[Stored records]

::::::::::

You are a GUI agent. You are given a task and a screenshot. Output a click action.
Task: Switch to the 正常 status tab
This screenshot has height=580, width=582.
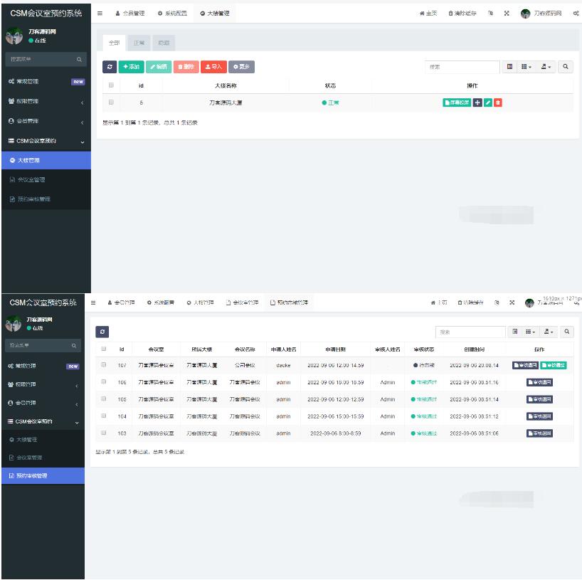138,43
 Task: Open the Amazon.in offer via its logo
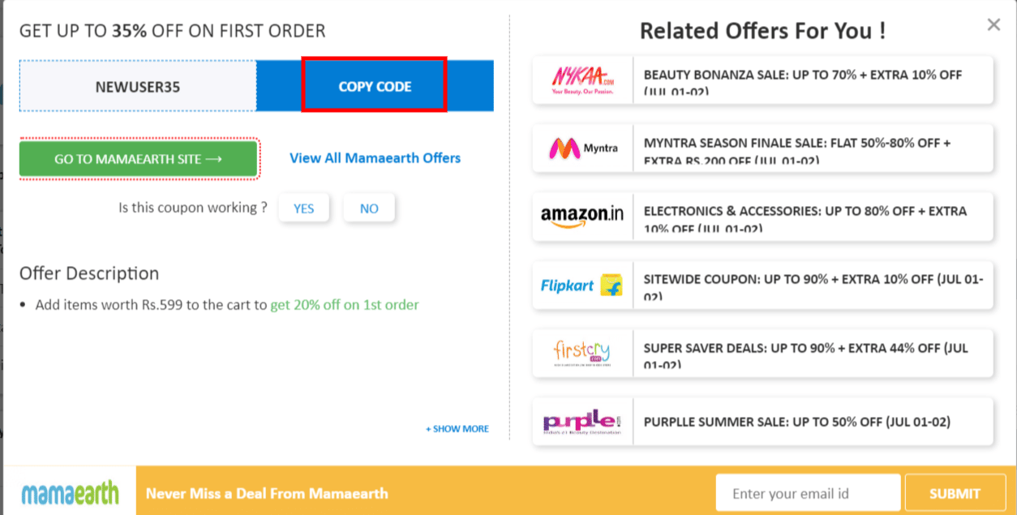(x=582, y=217)
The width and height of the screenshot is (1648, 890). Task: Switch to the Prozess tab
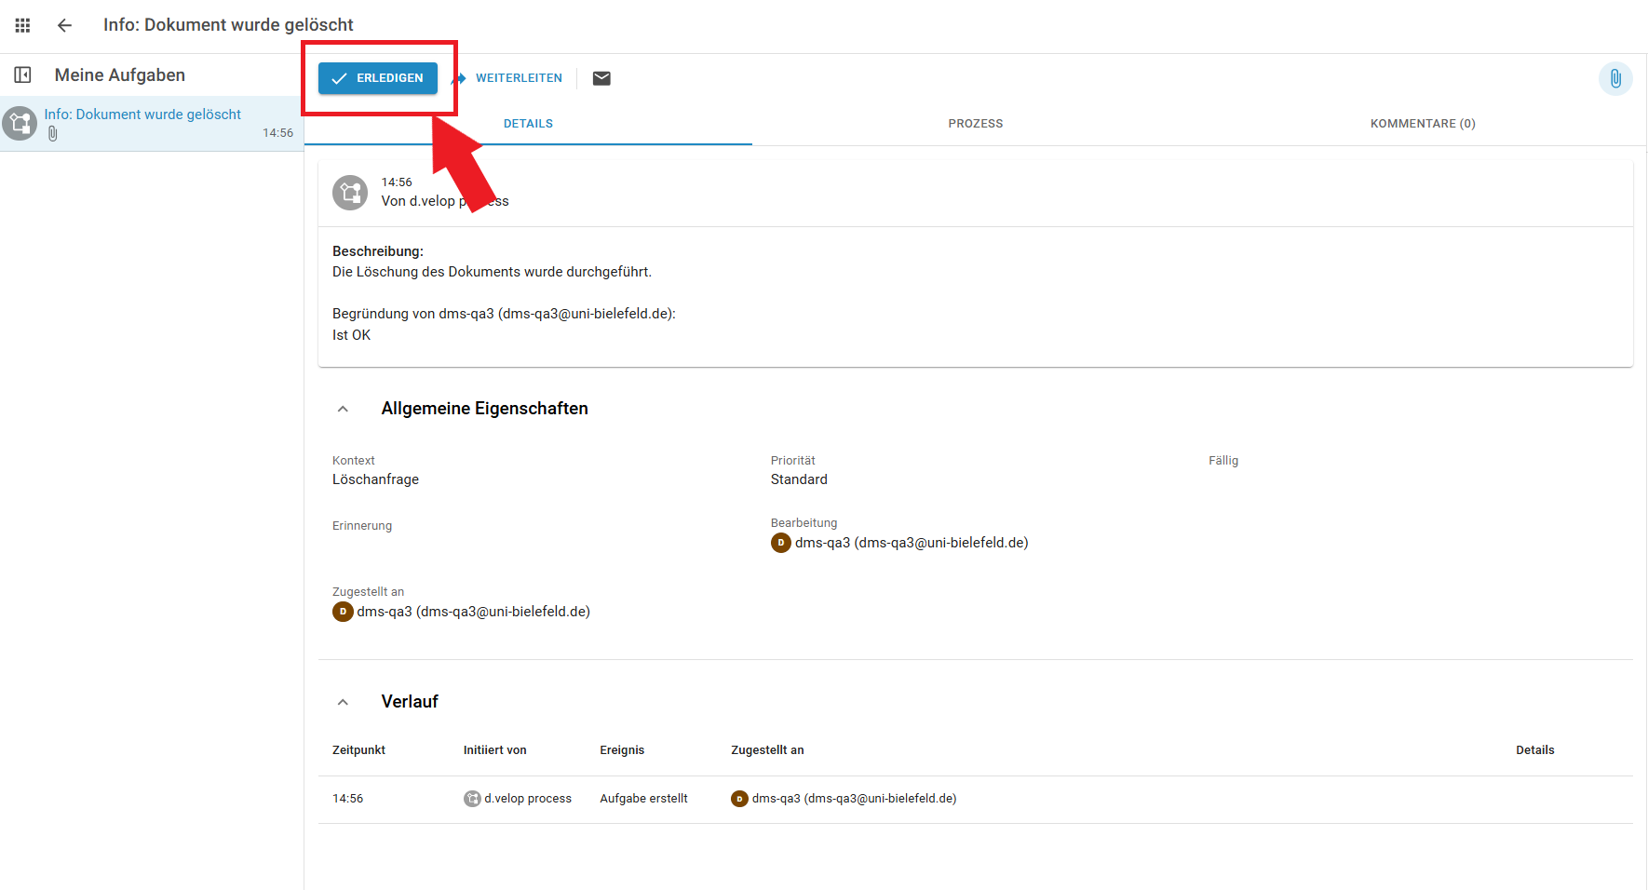(x=975, y=124)
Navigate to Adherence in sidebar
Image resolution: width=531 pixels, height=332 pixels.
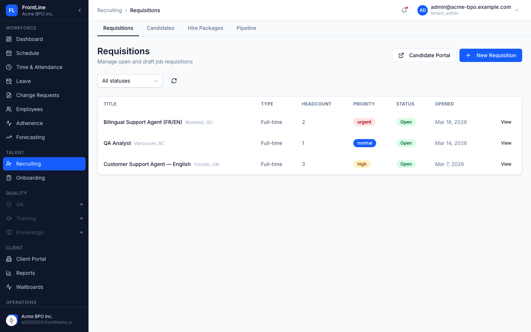tap(30, 123)
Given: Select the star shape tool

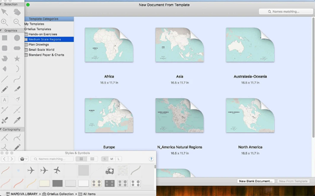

::::::::::

Exercise
Output every line of the records above unchanged, and keep the pictures out.

Solution to the exercise
You are a GUI agent. You are given a task and a screenshot. Output a click action.
Task: Switch to the 正常 status tab
This screenshot has height=580, width=582.
138,43
 Task: Open the Amazon.in offer via its logo
(x=582, y=217)
The width and height of the screenshot is (1648, 890). Task: Switch to the Prozess tab
(x=975, y=124)
Navigate to Adherence in sidebar
Image resolution: width=531 pixels, height=332 pixels.
tap(30, 123)
Given: Select the star shape tool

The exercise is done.